[[ Passage shown, beginning ]]

Trump Says He Hopes Supreme Court Ends Obamacare

Trump Says He Hopes Supreme Court Ends Obamacare
President Donald Trump speaks during a town hall at Perez Art Museum Miami in Miami, Fla., on Oct. 15, 2020. (Evan Vucci/AP Photo)
Bill Pan
10/22/2020
Updated:
10/22/2020

President Donald Trump said Thursday that he would like to see the Supreme Court strike down the Affordable Care Act (ACA), also known as Obamacare, which he would replace with his own health care plan.

During an interview with CBS News’ “60 Minutes,” Trump said he will be announcing his “fully developed” health care plan right after the Supreme Court decides on the fate of Obamacare. The Supreme Court is set to hear a case challenging Obamacare in mid-November.

“I hope that they end it. It will be so good if they end it because we will come up with a plan,” Trump told CBS News host Lesley Stahl.

“It is going to be announced very soon when we see what happens with Obamacare, which is not good,” he continued. “It will be much less expensive than Obamacare, which is a disaster, and it will take care of people with preexisting conditions.”

“We have large sections of it already done. And we’ve already come up with plans,” Trump said, without elaborating on the possible changes to the existing health care plan. “We have to see what happens. It’s got a ways to go. We’ll see what happens.”

Trump has repeatedly promised to implement a health care plan that he says would be superior to Obamacare. “Obamacare will be replaced with a MUCH better, and FAR cheaper, alternative if it is terminated in the Supreme Court,” he wrote last month on Twitter. “Would be a big WIN for the USA!”

[[ Passage shown, end ]]
[[ Data section, beginning ]]

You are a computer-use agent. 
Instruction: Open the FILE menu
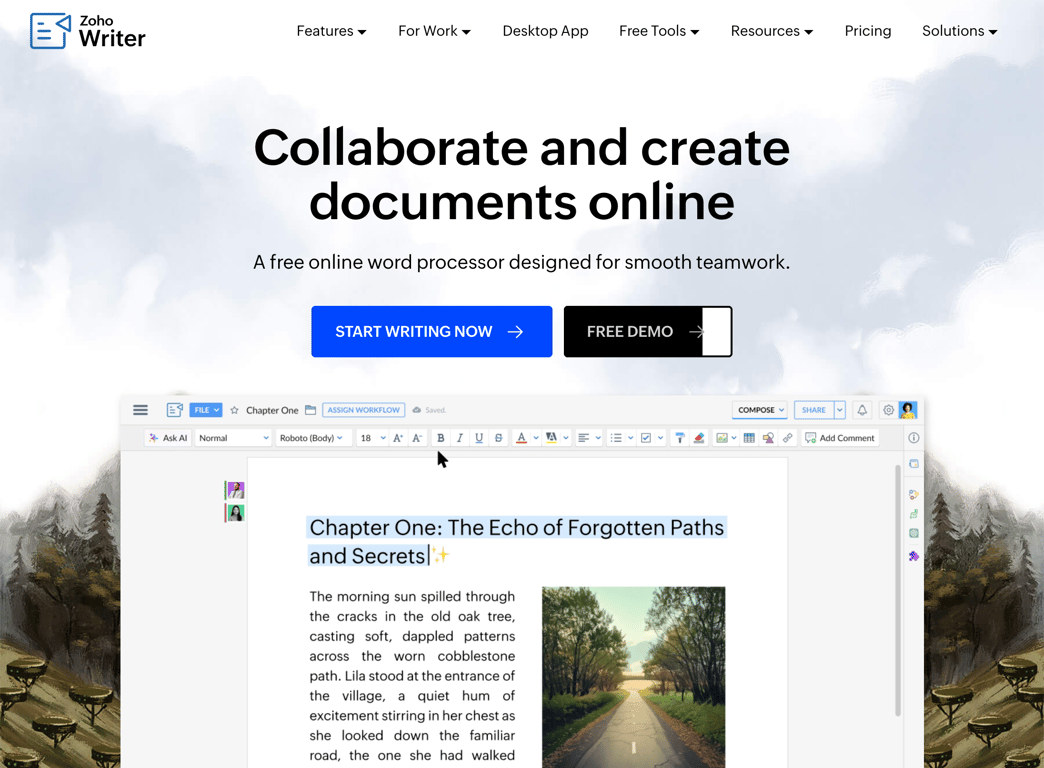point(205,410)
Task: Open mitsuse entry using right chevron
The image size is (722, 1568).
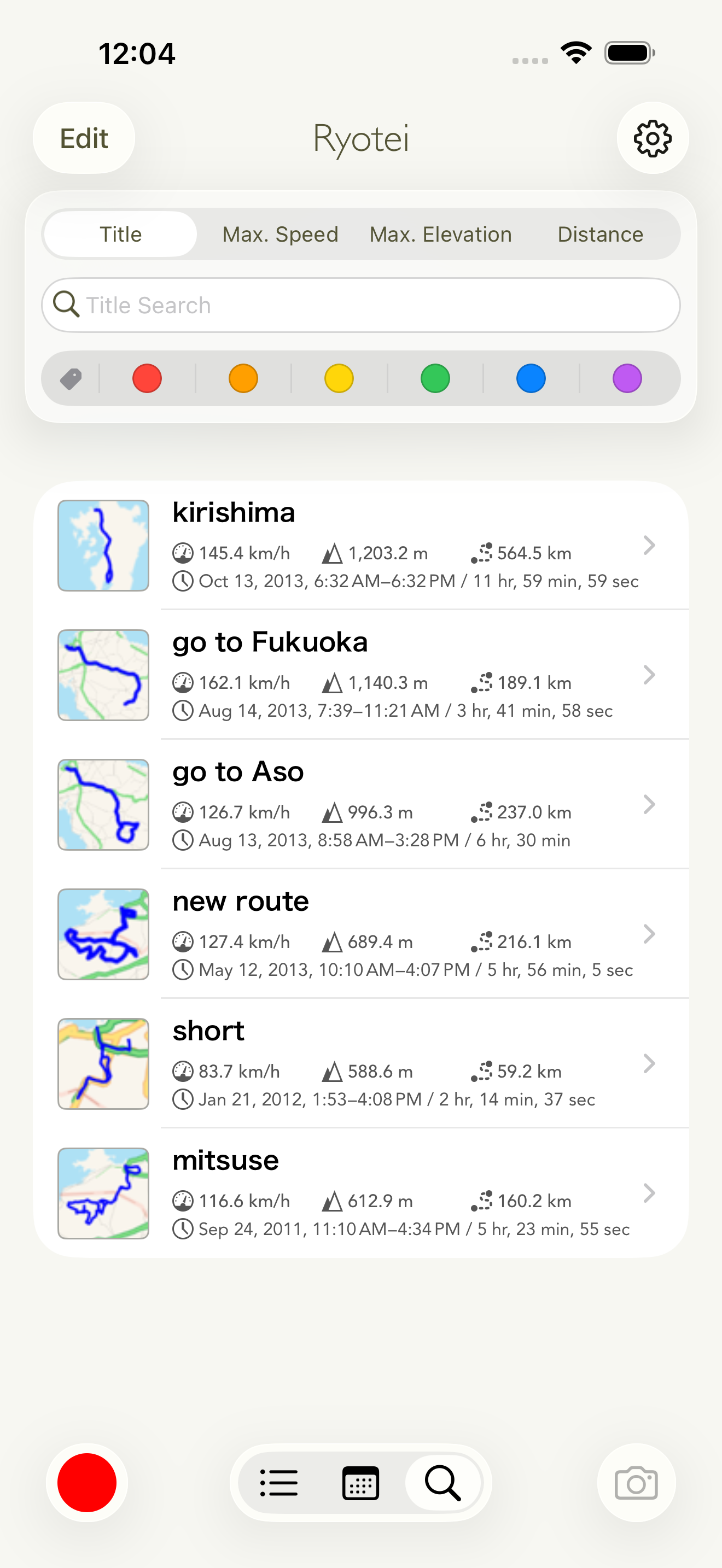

[[ Data section, end ]]

**Tasks to perform:**
**1.** In the article on Trump and Obamacare, when is the Supreme Court set to hear the case challenging Obamacare?
**2.** Write the next part of the article on Trump and Obamacare, starting after its final sentence.

**Task-by-task outputs:**
**1.** In mid-November.

**2.**
Meanwhile, Democrats are worried that Judge Amy Coney Barrett would form a 6-3 anti-Obamacare majority if confirmed to the Supreme Court. According to the Congressional Budget Office, approximately 22 million Americans have gained health coverage under Obamacare’s Medicaid expansion.

“What I am concerned about is anyone that President Trump would have appointed was there to undo the Affordable Care Act,” House Speaker Nancy Pelosi (D-Calif.) told CNN’s Jake Tapper last month. “That is why he was in such a hurry, so he could have been in place for the oral arguments which begin Nov. 10.”

Although she has written critically about certain provisions of the ACA as a law professor at the University of Notre Dame, Barrett told senators at her confirmation hearings that she isn’t particularly “hostile” to Obamacare.

“I think that your concern is that because I critiqued the statutory reasoning that I’m hostile to the ACA, and that because I’m hostile to the ACA, I would decide a case a particular way,” Barrett said. “I’m not hostile to the ACA. I’m not hostile to any statute that you pass.”